More than 70% of the centers in the study were using electrocardiographically controlled tube current modulation (ECTCM), which is currently the best-studied strategy for reducing radiation dose. It involves timing the radiation beam to the diastole, when the heart is resting between beats. This is when the heart is the quietest, so it’s easiest to get a good image of the organ.

Another strategy involves using less energy (100 kV instead of the standard 120 kV), which is effective but useful only for patients who are not obese. Finally, sequential scans take a series of pictures of the heart at the same exact point in the cardiac cycle, which also reduces radiation dose. This approach, as well as ECTCM, can be used only in people with slow, steady heartbeats. Another problem, Einstein noted, is that doctors often don’t know what a patient’s heart rate will be until he or she is on the table being readied for the scan.

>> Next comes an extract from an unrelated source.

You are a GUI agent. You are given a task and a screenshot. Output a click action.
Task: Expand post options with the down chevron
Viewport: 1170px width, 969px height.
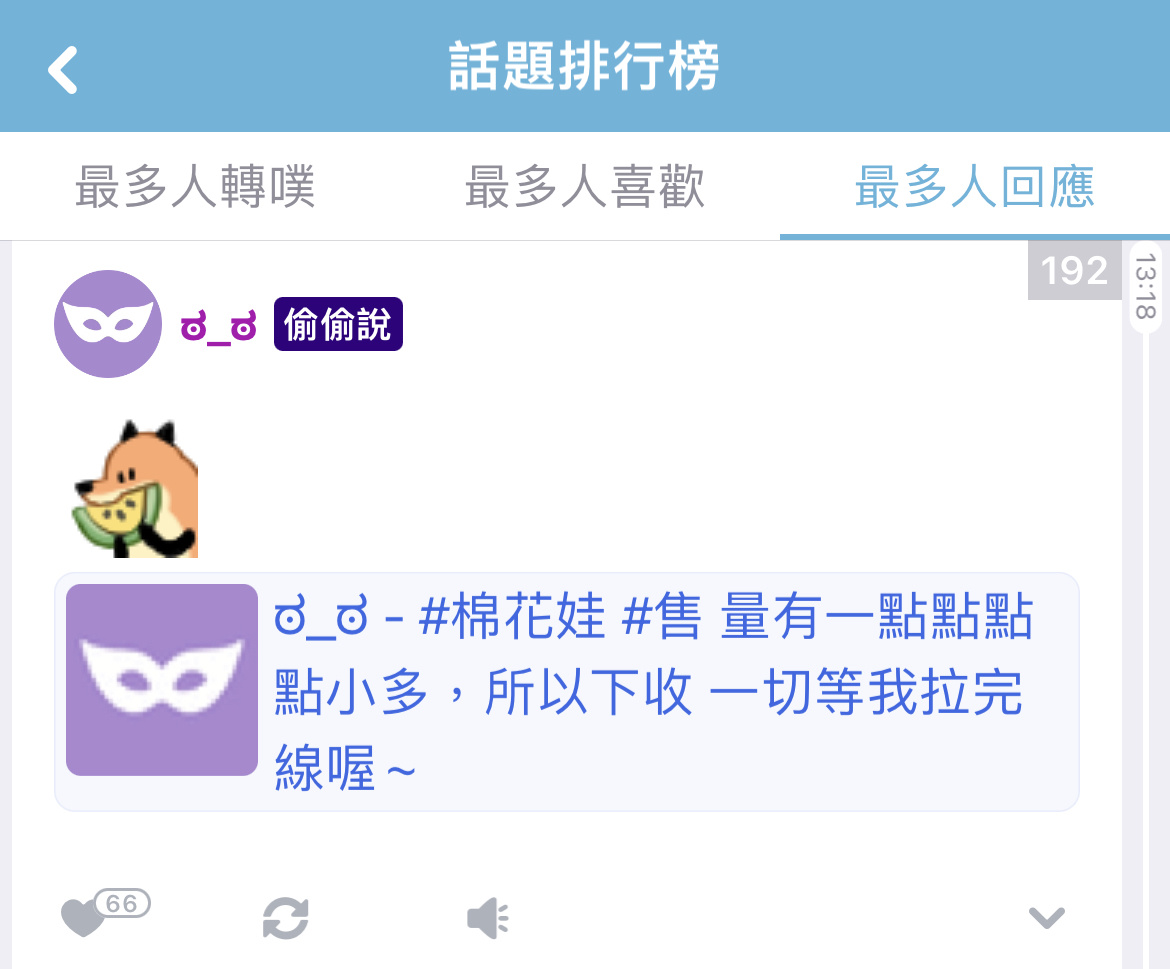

But the fact that centers were able to use at least one radiation-reduction technique in most patients “should serve as a wake-up call to cardiac CT laboratories that do not routinely use these methods,” Dr. Einstein writes in his editorial.

Patients who undergo cardiac CT angiography are within their rights to ask about what strategies, if any, are being used to reduce radiation dosage, he said.

“I would not recommend anyone to have this test done without discussing it with their doctor first. It’s not something patients should be initiating on their own,” he adds.

Caution is warranted not only due to the radiation exposure, according to Dr. Einstein, but also because the dye that must be injected into the veins to perform the test can cause kidney damage in some people. While a person’s doctor would be able to judge if he or she would be harmed by the dye and thus shouldn’t have the test, he said, “there are some sites that would be willing to perform this test on anyone.”

David J. Brenner, PhD, DSc, of Columbia University’s Center for Radiological Research was not involved in the current study, but he coauthored a 2007 report warning that overuse of CT scans could contribute to excess cancer risks. He said that such CT scans are still controversial.

New technology can decrease the radiation dose from cardiac CT scans, but as this study shows, “It's very variable from institution to institution—in part because there is no regulatory body making sure that there is some degree of quality control,” says Brenner.